To do = Only one stretch of the data below is needed. Output the lines from the one with "is (1092, 1092)." up to and including the one with "Given: Open the blue", exactly as they stand.
[[ Records for the exercise open ]]
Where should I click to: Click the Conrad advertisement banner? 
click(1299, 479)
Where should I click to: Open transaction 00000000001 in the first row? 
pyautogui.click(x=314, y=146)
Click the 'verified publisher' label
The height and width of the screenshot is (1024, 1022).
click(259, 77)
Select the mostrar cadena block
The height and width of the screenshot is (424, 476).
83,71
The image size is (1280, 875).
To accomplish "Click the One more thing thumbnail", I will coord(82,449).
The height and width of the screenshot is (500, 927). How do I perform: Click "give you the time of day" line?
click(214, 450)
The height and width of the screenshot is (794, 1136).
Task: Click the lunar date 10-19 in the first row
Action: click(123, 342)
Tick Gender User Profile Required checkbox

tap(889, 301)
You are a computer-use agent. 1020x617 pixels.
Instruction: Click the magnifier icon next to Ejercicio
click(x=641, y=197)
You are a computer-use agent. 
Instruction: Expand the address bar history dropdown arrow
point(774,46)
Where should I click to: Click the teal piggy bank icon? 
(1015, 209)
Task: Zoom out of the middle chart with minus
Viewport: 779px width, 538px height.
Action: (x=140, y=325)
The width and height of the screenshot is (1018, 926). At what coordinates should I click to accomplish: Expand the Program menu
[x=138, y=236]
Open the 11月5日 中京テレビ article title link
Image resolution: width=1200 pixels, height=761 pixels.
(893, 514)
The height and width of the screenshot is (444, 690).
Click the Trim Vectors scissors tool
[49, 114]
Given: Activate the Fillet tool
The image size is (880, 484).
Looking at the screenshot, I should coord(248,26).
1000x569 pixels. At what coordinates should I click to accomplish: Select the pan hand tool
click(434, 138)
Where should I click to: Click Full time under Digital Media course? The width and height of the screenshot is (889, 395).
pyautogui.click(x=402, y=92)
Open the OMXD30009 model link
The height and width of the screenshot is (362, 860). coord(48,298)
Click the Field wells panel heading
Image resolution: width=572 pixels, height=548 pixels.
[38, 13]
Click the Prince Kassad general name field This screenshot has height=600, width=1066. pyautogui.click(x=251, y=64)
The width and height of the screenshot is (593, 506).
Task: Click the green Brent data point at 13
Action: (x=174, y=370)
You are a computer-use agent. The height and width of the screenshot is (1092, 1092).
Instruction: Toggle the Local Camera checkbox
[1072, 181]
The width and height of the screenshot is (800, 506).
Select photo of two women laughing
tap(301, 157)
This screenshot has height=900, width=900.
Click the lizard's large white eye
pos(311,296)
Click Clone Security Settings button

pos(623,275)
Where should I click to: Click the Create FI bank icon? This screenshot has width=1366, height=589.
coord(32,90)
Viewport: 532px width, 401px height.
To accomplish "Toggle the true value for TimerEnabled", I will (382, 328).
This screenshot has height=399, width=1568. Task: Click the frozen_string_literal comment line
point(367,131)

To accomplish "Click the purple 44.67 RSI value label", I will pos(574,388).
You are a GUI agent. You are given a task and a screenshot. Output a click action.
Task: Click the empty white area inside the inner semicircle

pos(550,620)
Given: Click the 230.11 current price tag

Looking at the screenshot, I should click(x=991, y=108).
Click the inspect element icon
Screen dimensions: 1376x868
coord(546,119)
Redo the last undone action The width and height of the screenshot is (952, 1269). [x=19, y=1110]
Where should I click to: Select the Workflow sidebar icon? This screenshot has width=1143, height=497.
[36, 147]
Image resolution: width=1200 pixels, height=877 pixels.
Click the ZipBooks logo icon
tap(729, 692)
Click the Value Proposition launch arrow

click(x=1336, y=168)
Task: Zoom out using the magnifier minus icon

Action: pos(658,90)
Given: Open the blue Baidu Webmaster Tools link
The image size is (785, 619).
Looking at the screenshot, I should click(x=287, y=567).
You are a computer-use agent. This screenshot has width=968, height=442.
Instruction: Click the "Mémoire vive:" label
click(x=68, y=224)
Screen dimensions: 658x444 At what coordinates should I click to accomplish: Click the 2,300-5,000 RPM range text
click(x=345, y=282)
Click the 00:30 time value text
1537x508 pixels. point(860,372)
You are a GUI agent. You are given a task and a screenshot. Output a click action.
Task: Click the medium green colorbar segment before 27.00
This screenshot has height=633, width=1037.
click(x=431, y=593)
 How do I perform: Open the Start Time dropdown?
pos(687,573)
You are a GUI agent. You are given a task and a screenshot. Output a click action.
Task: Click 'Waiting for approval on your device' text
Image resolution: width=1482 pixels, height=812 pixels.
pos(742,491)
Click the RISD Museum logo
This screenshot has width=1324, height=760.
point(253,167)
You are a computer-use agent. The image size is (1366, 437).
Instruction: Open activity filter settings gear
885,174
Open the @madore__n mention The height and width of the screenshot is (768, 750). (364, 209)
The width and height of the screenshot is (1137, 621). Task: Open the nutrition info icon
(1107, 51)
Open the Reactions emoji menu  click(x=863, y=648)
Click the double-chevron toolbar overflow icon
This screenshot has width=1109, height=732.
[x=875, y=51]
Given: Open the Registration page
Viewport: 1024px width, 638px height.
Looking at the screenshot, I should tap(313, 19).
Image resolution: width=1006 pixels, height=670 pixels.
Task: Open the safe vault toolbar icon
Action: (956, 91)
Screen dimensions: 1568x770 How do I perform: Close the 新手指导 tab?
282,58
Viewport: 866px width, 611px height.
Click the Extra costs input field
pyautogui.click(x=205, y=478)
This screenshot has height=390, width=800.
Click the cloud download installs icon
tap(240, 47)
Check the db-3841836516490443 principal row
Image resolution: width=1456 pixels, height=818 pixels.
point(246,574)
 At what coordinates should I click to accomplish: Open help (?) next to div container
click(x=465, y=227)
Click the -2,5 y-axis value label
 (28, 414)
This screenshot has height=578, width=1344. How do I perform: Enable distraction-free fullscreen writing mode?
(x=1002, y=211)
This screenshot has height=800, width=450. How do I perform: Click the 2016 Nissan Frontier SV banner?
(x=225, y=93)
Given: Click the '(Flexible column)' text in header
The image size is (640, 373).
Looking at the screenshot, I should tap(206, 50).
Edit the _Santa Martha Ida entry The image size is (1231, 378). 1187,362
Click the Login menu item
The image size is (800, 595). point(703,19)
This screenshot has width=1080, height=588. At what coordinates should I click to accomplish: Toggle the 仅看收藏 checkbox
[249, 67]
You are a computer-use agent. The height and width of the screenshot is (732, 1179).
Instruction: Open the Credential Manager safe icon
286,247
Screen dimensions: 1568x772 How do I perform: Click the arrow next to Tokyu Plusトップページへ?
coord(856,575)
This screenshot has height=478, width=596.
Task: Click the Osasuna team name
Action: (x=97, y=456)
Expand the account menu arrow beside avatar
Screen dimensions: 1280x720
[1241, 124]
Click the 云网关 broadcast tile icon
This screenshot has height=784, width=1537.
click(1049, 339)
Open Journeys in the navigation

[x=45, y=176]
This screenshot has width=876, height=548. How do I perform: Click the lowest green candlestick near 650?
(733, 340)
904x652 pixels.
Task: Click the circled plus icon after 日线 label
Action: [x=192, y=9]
[[ Records for the exercise closed ]]
Response to this task =
You are a computer-use agent. The height and width of the screenshot is (1092, 1092).
Instruction: Toggle the Local Camera checkbox
[1072, 181]
The width and height of the screenshot is (800, 506).
Select photo of two women laughing
tap(301, 157)
This screenshot has height=900, width=900.
Click the lizard's large white eye
pos(311,296)
Click Clone Security Settings button

pos(623,275)
Where should I click to: Click the Create FI bank icon? This screenshot has width=1366, height=589.
coord(32,90)
Viewport: 532px width, 401px height.
To accomplish "Toggle the true value for TimerEnabled", I will (382, 328).
This screenshot has height=399, width=1568. Task: Click the frozen_string_literal comment line
point(367,131)

To accomplish "Click the purple 44.67 RSI value label", I will pos(574,388).
You are a GUI agent. You are given a task and a screenshot. Output a click action.
Task: Click the empty white area inside the inner semicircle

pos(550,620)
Given: Click the 230.11 current price tag

Looking at the screenshot, I should click(x=991, y=108).
Click the inspect element icon
Screen dimensions: 1376x868
coord(546,119)
Redo the last undone action The width and height of the screenshot is (952, 1269). [x=19, y=1110]
Where should I click to: Select the Workflow sidebar icon? This screenshot has width=1143, height=497.
[36, 147]
Image resolution: width=1200 pixels, height=877 pixels.
Click the ZipBooks logo icon
tap(729, 692)
Click the Value Proposition launch arrow

click(x=1336, y=168)
Task: Zoom out using the magnifier minus icon

Action: pos(658,90)
Given: Open the blue Baidu Webmaster Tools link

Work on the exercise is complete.